◆ Exercise text ◆
########################################

Air Line Pilot, March/April 2002, p. 30
By First Officer Tony Cortés (Midwest Express)
With the Nov. 12, 2001, crash of American Airlines Flight 587 in New York fairly fresh in our minds, I would like to share some thoughts on the science of accident and incident investigation and on making sense of the chaos following a major airline accident. These musings have often helped me assuage the confusion of family, friends, flight attendants, and concerned passengers—all of whom grill me for answers following any type of aviation disaster.
The days following an airline accident contain a caustic blend of news media hype, "expert" analysis, and wild speculation. How can one come to terms with the deluge of theories and eyewitness accounts? How can we use our intellect to ease our emotional torment? First, we must start with the facts.

########################################

◆ Given data ◆

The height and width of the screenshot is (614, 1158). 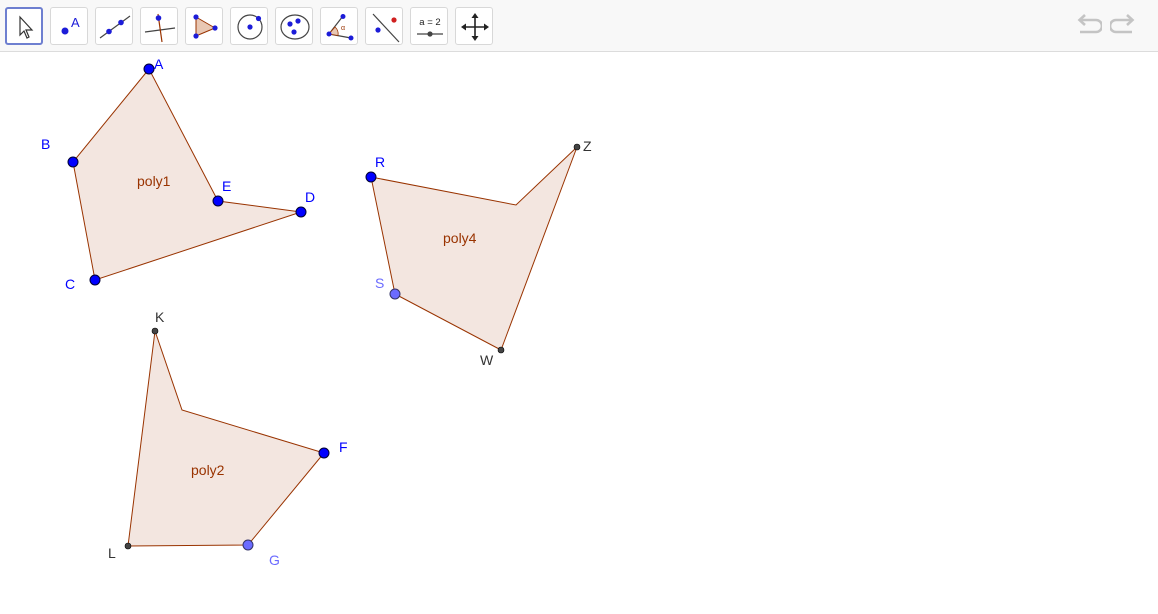 I want to click on move-tool-icon, so click(x=26, y=27).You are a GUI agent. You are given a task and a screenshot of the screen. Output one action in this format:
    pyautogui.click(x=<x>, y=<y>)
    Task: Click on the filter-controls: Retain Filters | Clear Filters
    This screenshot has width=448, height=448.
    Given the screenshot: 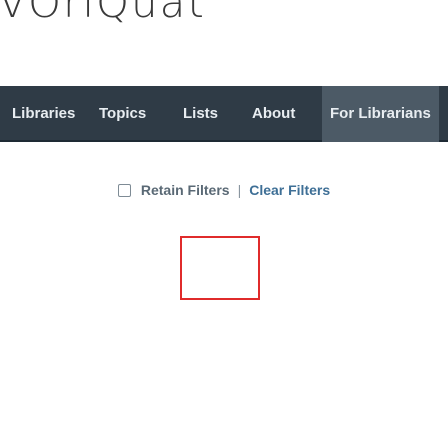 What is the action you would take?
    pyautogui.click(x=224, y=190)
     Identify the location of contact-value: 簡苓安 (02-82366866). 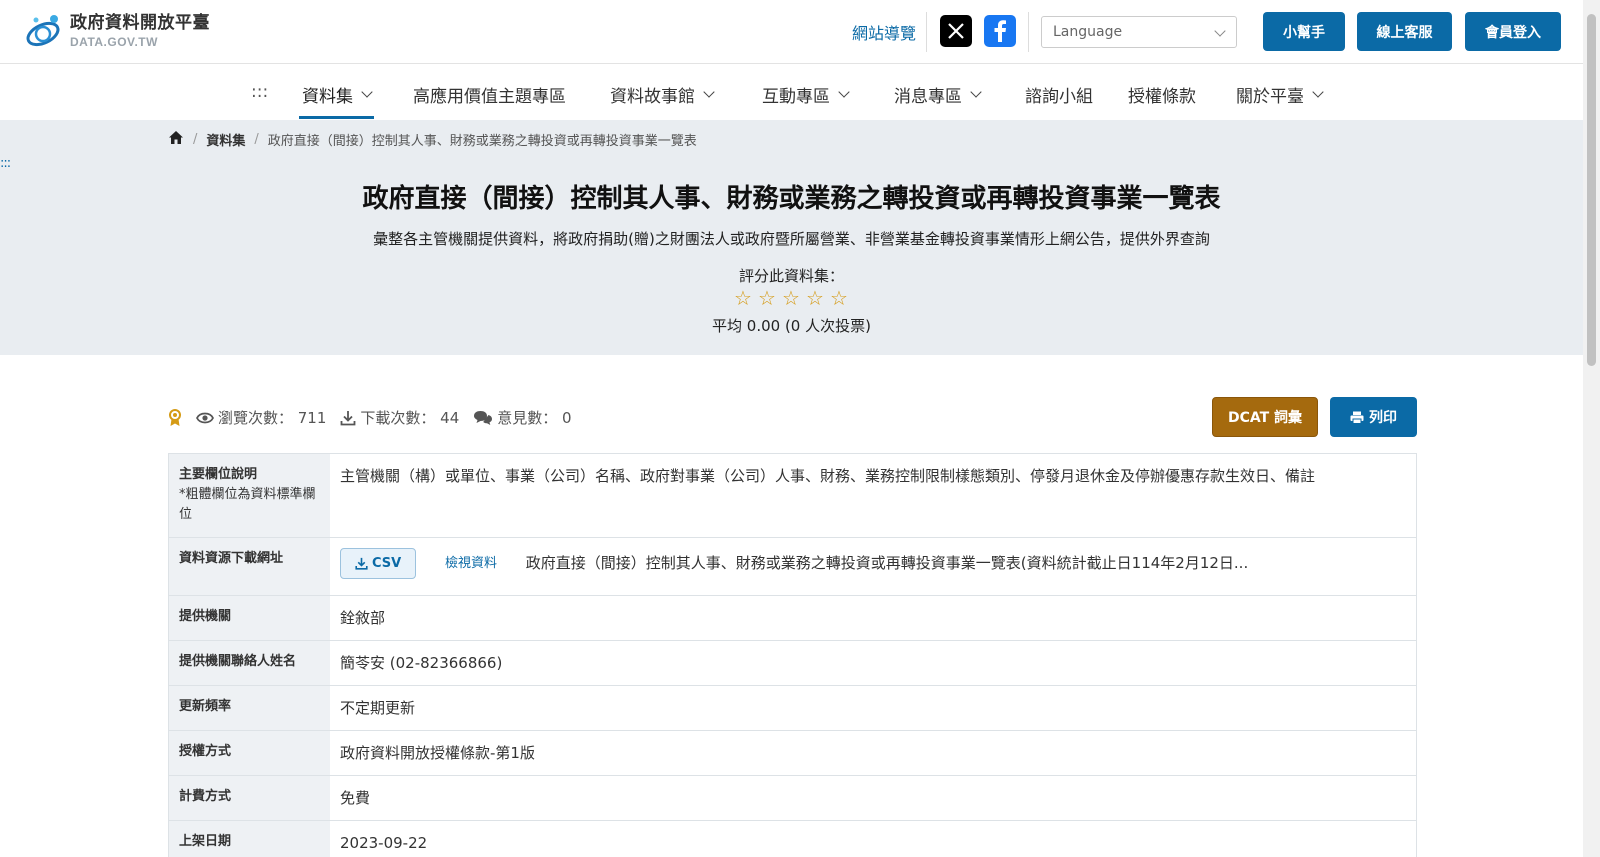
(422, 663).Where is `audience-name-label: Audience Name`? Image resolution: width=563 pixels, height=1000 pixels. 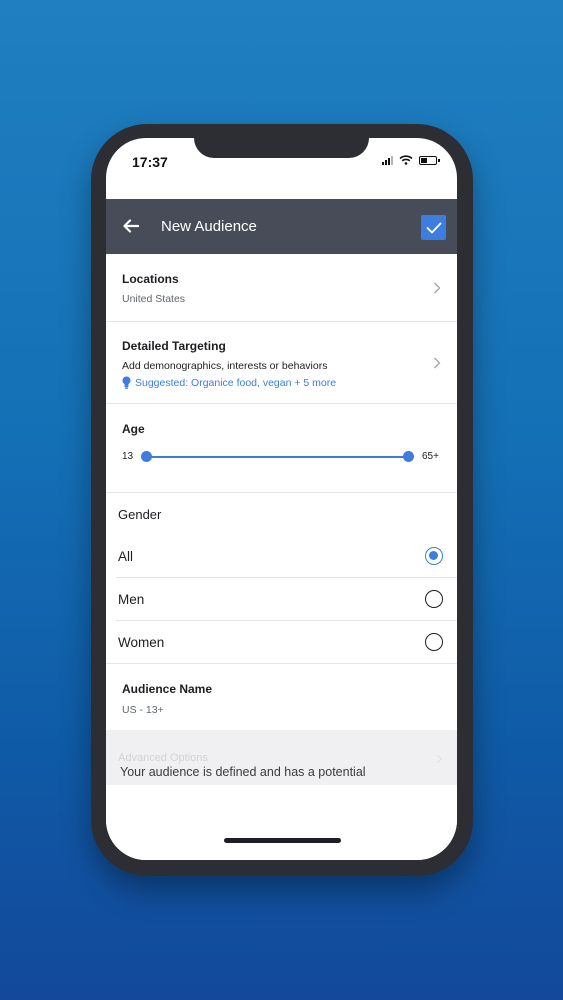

########################################

◆ Exercise requirements ◆
1) List every group of people that the article on airline accident investigation says grill its author for answers after an aviation disaster.
2) Continue the article on airline accident investigation, picking up after its final sentence.

◆ List of answers ◆
1) family, friends, flight attendants, concerned passengers

2)
The 5-second rule
What facts? How can we start with facts when absolutely everything seems to be shrouded in speculation? At the end of the day of the accident, you can summarize the facts by answering, in 5 seconds or less, the question, "What happened?" In the case of American Flight 587, the summary would go something like this: "Today, an American Airlines Airbus 300 crashed shortly after takeoff from JFK Airport." That’s all!
Let’s face it, at this point, your 5-second statement contains almost all the indisputable facts that exist until an intensive investigation is complete, if then. This "5-second rule" works very well at winnowing out the facts from the chaff. Anything that cannot be summarized in 5 seconds usually belongs to the realm of speculation.
My recommendation is to check the news initially to come up with your own "5-second statement" and then ignore the news media for the most part over the next few days. You will miss the intriguing "expert" analysis (pointless), the footage of the NTSB team setting off for another investigation (useless), the wailing of the interviewed populace (disturbing), the often ridiculous eyewitness testimony (distracting), and other fascinating stories that leave you feeling emptier than when you started. Take comfort in the fact that you probably know about as much as anyone, including the NTSB, at this stage.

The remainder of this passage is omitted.